■ Assignment:
When you reach the line in the listing below that contains "WhatsApp (913, 1595)", begin returning lines exactly as written, and stop after the line that contains "Ellbee (1192, 1203)". Return no other lines.

■ Data provided:
+ + + +

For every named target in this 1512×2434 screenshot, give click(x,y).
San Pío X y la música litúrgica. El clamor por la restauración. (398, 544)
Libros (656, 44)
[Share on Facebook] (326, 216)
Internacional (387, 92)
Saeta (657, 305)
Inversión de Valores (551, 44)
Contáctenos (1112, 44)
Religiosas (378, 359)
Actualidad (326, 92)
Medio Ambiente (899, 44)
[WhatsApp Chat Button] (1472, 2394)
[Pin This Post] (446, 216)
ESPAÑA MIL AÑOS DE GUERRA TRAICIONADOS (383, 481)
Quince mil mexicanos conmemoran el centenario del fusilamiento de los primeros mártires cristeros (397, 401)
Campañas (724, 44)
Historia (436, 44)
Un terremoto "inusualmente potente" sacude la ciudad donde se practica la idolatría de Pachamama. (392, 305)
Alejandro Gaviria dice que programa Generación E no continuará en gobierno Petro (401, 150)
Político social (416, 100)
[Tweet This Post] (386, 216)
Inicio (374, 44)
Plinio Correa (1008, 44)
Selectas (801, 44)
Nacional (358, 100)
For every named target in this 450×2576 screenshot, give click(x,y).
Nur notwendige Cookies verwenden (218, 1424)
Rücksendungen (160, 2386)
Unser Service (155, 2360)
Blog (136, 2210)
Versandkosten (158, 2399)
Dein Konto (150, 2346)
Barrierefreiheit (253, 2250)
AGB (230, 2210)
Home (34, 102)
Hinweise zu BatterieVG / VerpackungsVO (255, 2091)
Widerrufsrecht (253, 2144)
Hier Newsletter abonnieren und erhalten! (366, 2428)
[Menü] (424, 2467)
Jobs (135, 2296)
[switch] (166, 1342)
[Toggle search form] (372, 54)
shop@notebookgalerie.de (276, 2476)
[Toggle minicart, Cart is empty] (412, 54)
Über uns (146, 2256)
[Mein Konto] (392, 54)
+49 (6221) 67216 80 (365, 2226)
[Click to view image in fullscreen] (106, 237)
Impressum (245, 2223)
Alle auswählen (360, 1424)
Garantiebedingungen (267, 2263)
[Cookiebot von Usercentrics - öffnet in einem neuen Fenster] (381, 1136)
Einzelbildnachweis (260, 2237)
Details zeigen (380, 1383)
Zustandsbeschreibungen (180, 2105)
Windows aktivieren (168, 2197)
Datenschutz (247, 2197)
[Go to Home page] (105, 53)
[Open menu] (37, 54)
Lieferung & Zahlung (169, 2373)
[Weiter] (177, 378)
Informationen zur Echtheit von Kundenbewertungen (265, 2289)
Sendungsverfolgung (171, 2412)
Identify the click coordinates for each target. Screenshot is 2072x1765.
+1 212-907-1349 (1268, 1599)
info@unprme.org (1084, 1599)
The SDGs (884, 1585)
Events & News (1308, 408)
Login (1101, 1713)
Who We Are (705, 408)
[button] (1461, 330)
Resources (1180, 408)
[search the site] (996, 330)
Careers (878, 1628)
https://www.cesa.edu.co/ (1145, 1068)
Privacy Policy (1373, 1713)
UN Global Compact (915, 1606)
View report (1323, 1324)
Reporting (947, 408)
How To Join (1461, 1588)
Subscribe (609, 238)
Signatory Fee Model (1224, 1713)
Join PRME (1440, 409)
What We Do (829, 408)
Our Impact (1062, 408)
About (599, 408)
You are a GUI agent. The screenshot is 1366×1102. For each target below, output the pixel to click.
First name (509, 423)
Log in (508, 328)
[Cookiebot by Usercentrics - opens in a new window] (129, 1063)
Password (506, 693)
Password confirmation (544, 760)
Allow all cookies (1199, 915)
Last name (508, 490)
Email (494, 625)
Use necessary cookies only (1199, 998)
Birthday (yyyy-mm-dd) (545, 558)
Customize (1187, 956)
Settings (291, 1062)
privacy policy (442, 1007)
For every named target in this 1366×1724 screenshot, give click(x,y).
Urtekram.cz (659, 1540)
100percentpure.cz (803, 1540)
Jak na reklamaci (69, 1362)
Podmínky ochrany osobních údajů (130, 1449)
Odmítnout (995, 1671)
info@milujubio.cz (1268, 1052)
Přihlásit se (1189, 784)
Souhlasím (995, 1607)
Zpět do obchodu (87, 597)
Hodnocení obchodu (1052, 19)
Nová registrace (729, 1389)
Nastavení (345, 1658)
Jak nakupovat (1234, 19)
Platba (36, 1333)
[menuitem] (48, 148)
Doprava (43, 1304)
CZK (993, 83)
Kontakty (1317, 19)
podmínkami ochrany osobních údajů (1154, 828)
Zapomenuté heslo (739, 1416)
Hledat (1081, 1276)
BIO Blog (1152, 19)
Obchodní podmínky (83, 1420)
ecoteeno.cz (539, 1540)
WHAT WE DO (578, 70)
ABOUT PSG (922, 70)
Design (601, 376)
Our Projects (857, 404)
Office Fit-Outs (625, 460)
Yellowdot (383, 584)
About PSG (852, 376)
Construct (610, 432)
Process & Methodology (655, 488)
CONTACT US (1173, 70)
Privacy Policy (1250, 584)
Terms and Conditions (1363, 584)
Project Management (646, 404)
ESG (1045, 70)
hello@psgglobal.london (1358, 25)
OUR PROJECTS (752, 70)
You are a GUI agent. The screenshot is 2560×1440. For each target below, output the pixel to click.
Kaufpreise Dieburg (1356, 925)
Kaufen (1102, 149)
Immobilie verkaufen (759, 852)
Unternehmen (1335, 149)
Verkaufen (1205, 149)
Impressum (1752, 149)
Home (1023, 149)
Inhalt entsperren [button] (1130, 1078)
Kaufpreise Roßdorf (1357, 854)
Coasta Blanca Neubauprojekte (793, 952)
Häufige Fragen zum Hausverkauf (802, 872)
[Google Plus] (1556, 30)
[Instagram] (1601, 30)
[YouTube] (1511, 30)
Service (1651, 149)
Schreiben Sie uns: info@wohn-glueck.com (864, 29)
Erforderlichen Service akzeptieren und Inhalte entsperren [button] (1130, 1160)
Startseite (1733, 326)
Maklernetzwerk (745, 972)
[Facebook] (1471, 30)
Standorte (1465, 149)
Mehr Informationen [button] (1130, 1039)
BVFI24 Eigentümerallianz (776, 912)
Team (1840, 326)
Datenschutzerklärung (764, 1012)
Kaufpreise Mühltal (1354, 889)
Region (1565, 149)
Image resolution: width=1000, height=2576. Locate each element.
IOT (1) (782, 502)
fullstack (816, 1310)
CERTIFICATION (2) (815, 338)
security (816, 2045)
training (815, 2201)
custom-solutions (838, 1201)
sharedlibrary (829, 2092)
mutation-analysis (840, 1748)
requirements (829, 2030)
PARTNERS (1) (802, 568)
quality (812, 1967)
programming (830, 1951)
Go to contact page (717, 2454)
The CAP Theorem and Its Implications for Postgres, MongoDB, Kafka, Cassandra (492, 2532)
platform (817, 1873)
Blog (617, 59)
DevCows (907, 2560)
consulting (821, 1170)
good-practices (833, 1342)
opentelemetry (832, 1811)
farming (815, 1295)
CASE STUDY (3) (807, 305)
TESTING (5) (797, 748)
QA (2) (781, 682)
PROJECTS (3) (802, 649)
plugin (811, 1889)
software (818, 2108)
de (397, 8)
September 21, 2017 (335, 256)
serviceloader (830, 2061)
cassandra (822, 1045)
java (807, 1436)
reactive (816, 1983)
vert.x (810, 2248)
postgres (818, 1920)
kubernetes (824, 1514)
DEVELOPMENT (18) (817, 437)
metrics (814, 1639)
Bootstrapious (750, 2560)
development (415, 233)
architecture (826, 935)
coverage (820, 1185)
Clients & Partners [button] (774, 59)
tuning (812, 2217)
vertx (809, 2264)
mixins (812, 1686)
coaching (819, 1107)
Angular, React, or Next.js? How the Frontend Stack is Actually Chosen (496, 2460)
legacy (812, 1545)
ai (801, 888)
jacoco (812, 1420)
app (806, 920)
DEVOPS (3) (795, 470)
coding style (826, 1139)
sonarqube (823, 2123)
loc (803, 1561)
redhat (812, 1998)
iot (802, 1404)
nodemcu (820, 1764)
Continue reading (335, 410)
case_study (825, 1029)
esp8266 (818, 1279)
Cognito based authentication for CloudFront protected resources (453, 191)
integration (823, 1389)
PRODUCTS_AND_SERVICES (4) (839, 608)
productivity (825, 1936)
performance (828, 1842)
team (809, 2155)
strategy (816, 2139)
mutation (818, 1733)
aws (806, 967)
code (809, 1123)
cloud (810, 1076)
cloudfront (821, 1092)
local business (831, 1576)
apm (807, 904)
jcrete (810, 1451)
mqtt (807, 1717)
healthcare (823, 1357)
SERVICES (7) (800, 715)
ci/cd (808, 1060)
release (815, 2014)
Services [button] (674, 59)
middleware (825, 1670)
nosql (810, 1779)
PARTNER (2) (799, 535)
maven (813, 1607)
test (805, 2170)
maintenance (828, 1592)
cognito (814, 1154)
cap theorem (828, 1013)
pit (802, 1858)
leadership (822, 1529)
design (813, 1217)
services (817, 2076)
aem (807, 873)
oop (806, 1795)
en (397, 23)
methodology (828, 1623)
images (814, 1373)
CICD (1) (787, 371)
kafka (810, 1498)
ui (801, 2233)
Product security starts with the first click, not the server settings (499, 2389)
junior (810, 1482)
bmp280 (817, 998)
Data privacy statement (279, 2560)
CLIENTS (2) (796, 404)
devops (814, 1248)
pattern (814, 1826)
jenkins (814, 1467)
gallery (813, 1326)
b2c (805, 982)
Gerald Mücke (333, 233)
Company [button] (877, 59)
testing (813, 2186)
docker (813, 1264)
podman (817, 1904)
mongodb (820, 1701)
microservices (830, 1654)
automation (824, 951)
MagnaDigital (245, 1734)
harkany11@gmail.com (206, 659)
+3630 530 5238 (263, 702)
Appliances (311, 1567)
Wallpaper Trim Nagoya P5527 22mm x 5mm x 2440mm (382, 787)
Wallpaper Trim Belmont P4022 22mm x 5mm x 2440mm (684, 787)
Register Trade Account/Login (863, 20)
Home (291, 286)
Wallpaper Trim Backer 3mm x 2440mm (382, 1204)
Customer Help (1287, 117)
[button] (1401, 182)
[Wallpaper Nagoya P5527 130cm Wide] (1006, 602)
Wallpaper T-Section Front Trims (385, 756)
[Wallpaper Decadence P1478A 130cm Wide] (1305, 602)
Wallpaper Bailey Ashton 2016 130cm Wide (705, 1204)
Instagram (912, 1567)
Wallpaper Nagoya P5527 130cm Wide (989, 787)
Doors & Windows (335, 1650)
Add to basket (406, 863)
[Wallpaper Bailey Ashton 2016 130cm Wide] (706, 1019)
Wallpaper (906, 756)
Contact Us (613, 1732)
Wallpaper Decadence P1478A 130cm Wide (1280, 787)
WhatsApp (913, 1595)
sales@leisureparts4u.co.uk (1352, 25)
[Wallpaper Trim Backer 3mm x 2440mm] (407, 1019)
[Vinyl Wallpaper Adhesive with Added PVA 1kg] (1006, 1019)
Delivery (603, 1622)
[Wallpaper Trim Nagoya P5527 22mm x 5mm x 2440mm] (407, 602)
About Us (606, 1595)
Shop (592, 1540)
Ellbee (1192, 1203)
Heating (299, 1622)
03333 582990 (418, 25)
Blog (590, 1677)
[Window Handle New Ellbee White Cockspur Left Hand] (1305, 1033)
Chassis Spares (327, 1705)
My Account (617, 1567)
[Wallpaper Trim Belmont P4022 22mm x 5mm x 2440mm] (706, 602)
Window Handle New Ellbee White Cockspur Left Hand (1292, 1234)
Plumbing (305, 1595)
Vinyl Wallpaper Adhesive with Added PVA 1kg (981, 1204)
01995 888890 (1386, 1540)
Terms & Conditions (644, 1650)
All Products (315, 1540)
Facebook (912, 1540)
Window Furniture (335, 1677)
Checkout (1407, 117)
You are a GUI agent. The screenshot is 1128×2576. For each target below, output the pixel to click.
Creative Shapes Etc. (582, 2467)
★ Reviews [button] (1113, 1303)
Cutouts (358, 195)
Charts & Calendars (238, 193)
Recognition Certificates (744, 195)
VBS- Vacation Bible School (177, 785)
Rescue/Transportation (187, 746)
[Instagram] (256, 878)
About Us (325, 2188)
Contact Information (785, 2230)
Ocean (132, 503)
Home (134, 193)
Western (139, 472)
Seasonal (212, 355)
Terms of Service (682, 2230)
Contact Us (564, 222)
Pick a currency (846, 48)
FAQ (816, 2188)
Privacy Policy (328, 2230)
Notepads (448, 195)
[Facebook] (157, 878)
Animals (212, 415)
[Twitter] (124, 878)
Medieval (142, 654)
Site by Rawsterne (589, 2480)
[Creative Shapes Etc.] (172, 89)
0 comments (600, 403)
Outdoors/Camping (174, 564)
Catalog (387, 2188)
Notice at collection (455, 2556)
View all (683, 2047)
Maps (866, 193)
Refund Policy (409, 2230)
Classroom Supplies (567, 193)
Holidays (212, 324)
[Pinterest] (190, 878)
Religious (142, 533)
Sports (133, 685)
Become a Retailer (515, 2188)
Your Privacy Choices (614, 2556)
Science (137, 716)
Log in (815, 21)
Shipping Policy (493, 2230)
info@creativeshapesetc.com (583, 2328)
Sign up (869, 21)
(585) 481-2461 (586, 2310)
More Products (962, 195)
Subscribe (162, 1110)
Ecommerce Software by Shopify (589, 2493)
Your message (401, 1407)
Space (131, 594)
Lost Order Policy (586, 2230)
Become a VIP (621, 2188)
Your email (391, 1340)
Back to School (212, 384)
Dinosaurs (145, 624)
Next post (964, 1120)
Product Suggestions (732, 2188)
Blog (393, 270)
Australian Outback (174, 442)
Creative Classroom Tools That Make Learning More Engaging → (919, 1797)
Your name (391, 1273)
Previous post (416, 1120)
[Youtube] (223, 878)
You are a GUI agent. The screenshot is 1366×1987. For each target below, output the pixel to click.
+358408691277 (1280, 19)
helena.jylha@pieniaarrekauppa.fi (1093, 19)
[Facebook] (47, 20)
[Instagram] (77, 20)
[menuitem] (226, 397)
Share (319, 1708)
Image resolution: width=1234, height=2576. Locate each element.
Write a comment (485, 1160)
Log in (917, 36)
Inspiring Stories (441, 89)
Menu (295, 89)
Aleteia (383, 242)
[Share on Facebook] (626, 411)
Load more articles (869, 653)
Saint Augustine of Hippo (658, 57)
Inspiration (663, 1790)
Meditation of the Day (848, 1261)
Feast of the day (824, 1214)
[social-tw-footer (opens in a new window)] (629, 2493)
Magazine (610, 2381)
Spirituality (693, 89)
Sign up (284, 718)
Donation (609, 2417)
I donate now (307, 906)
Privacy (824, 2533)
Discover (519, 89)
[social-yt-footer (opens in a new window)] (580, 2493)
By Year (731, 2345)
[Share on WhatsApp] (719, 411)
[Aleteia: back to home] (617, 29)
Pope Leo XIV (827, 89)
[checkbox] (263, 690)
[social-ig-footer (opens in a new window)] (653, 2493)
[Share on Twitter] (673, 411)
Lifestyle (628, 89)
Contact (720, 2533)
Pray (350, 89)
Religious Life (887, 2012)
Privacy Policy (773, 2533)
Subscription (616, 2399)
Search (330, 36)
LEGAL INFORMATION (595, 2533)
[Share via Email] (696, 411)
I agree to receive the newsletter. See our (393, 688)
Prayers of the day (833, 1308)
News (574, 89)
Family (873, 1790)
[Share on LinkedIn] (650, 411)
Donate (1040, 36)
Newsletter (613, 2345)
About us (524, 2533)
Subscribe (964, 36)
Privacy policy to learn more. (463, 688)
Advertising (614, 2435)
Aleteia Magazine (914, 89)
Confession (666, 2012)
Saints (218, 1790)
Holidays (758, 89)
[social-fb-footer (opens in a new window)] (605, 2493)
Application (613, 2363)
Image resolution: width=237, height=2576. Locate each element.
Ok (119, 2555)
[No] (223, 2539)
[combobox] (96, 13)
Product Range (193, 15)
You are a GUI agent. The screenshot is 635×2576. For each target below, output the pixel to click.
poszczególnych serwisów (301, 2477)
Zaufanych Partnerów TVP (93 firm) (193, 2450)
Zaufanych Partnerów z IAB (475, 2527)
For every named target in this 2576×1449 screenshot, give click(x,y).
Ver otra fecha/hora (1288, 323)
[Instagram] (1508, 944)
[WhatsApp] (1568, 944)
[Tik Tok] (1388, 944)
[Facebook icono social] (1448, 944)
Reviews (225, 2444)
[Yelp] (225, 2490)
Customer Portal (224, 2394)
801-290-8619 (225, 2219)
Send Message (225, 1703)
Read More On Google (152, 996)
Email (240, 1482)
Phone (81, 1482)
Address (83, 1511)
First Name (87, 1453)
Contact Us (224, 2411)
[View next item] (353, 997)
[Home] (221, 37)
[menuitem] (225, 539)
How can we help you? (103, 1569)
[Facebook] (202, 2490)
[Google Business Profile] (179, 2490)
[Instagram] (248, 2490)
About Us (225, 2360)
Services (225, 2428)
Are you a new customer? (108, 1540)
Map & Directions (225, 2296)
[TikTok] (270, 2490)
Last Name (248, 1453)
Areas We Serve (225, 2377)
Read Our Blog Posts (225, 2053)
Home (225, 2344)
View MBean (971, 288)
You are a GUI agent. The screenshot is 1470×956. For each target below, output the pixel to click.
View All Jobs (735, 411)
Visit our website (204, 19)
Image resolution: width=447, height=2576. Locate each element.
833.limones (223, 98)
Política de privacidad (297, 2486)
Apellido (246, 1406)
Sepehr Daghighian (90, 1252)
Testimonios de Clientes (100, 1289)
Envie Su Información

+ + + +

■ Output of the task:
WhatsApp (913, 1595)
sales@leisureparts4u.co.uk (1352, 25)
[Wallpaper Trim Backer 3mm x 2440mm] (407, 1019)
[Vinyl Wallpaper Adhesive with Added PVA 1kg] (1006, 1019)
Delivery (603, 1622)
[Wallpaper Trim Nagoya P5527 22mm x 5mm x 2440mm] (407, 602)
About Us (606, 1595)
Shop (592, 1540)
Ellbee (1192, 1203)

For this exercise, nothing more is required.